Two years ago, Oklahoma State owned a three-point lead with one minute left against Troy (Ala.). Quarterback Brandon Weeden, nursing a bruised thumb, fumbled the snap. Troy recovered. The Cowboys only survived when Troy fumbled the ensuing play.
During the Big 12 teleconference on Monday, coaches were asked proper etiquette when a team lines up in the “victory formation.”
“What is the etiquette? I don't know?” said OU coach Bob Stoops. “In the end, you're showing being decent, just finishing the game. But in the end, it is fair if you're within a score. It's happened before where someone has muffed the ball. You still have to play it out. There is no good answer there.”
Another Oklahoma high school playoff game represents a different kind of worst-case scenario.
In 2005, Shawnee led Tulsa Washington, 14-10. With less than a minute left in the game, Shawnee quarterback Tucker Brown took a knee to run out the clock.

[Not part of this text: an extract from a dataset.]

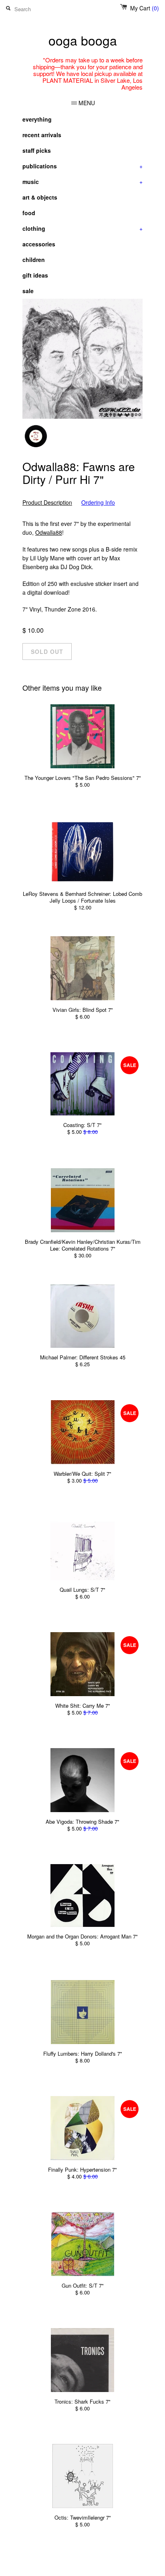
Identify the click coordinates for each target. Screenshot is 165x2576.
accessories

But Tulsa Washington defensive lineman Jermaine Holmes appeared to throw a punch at a Shawnee offensive lineman. Officials warned Holmes.

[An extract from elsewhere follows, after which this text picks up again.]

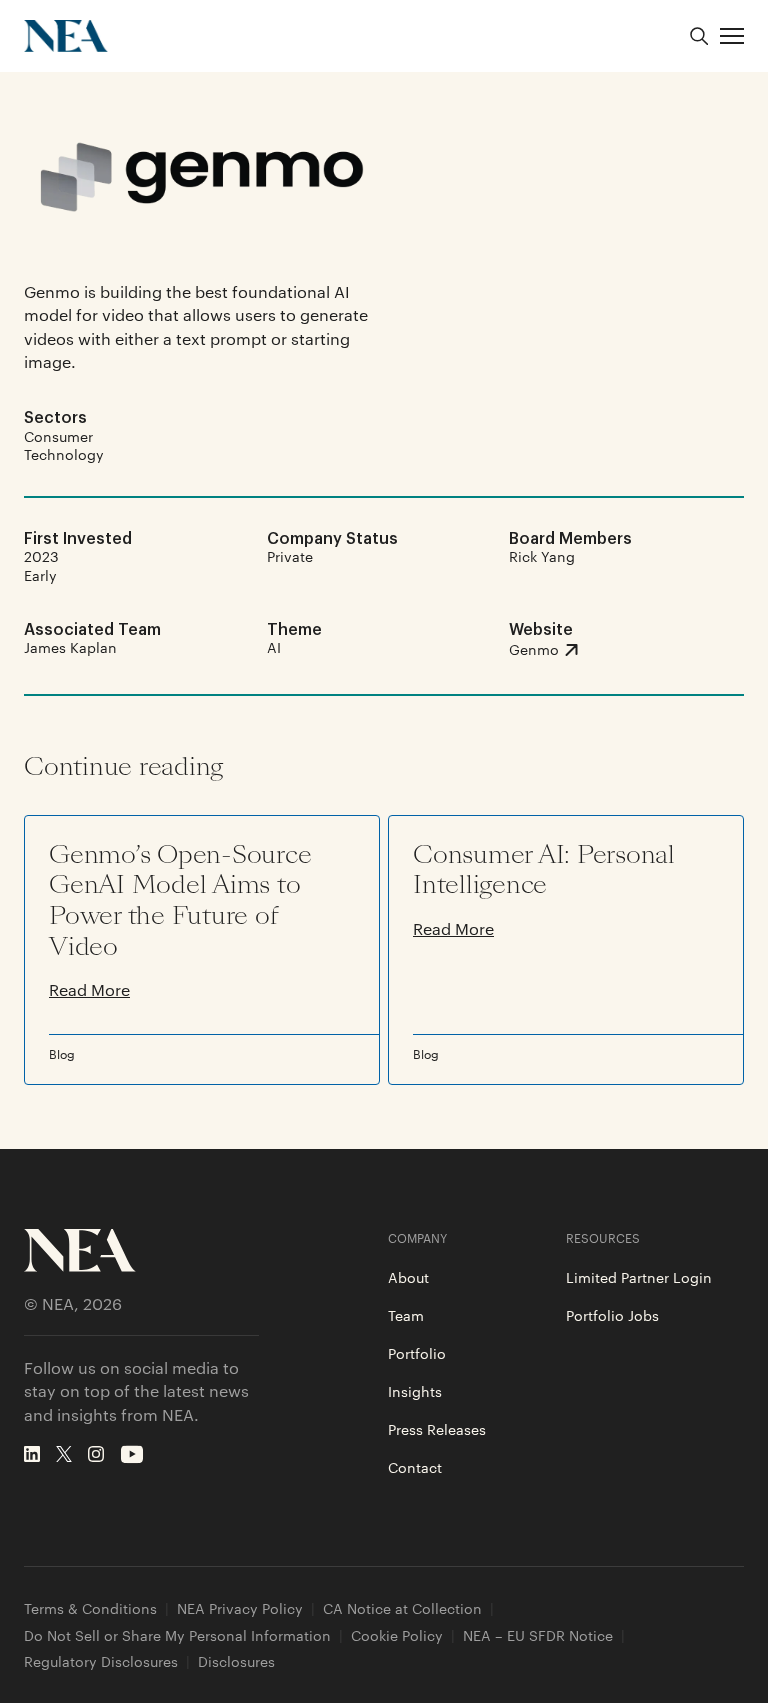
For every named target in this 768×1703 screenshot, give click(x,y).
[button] (732, 36)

On the next play, Holmes leapt over the line of scrimmage, grabbed Brown by the back of the helmet and tried to pull him to the ground. Brown retaliated by kicking Holmes.
“I've been in places — I'm not going to mention when or where — the offense would do the same thing and would take out the defensive linemen's legs,” said West Virginia coach Dana Holgorsen. “If people viewed that as a cheap shot, I would assume those same people would view this is a cheap shot as well.”
Texas coach Mack Brown, who hasn't seen the Giants-Buccaneers play, said it might be another example where rules officials will investigate to promote player safety.
“It probably goes in the category of the defenseless player,” Brown said. “Coaches and players want to protect each other. No one wants to see a young man get hurt, especially get hurt seriously.
“At the same time, we're all trying to teach. Where is that line? How low can you hit a guy without taking his knee out? It's a very good question.”
But the Bucs were still trying to win.
“If the quarterback just steps back and takes a knee, then everybody is somewhat relaxed,” said OSU coach Mike Gundy. “If he's moving around, at times you have defensive players that may be frustrated they're losing and take extra shots.
“I've seen it happen both ways. We always tell our quarterback to do the best they can to just get down to try and eliminate any of those issues.”